Original Title: 《Possible futures of the Ethereum protocol, part 1: The Merge》
Written by: Vitalik Buterin
Compiled by: Tia, Techub News
Initially, “the Merge” referred to the transition from proof of work to proof of stake. Today, Ethereum has been running as a proof of stake system for nearly two years, and proof of stake has performed excellently in terms of stability, performance, and avoiding centralization risks. However, there are still some areas where proof of stake needs improvement.
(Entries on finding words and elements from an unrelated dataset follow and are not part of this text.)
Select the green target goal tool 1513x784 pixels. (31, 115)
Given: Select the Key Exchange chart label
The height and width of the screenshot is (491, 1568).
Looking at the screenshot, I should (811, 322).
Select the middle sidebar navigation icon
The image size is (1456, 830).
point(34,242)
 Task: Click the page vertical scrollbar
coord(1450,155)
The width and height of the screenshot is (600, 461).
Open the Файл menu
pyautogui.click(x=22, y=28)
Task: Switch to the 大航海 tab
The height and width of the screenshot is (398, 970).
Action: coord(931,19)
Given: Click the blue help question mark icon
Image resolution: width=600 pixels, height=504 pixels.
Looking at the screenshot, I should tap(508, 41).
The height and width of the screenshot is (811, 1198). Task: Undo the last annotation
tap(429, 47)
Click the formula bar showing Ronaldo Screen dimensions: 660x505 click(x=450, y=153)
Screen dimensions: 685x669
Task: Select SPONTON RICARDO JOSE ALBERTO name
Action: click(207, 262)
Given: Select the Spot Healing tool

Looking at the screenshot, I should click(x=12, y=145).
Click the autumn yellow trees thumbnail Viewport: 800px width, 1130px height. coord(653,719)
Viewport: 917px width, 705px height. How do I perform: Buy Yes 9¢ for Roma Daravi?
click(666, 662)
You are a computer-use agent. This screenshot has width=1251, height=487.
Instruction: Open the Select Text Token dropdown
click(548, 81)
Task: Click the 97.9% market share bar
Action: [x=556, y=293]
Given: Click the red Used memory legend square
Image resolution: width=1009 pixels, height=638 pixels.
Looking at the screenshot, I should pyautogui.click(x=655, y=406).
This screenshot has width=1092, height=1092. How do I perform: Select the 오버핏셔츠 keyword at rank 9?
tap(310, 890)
The roadmap I outlined in 2023 includes the following parts: improving technical features, such as increasing stability, performance, and accessibility for small validators, as well as economic reforms to address centralization risks. The former is part of “the Merge,” while the latter is part of “the Scourge.”
This article will focus on the “the Merge” part: What improvements can be made to the technical design of proof of stake, and what are the ways to achieve these improvements?
Please note that this is a list of ideas, not an exhaustive checklist of things that need to be accomplished for proof of stake.
Single Slot Finality and Staking Democratization
What problem are we trying to solve?
Currently, it takes 2-3 epochs (about 15 minutes) to finalize a block, and 32 ETH is required to become a validator. This is due to the need to balance three objectives:
-
Maximizing the number of validators participating in staking (which directly means minimizing the minimum ETH required for staking)
-
Minimizing finality time
-
Minimizing the overhead of running nodes
These three objectives are in conflict: to achieve economic finality (i.e., the attacker needs to destroy a large amount of ETH to revert a finalized block), each validator needs to sign two messages every time finality is achieved. Therefore, if you have many validators, either it takes a long time to process all the signatures, which requires very powerful node performance, or you can only handle a limited number of signatures at once.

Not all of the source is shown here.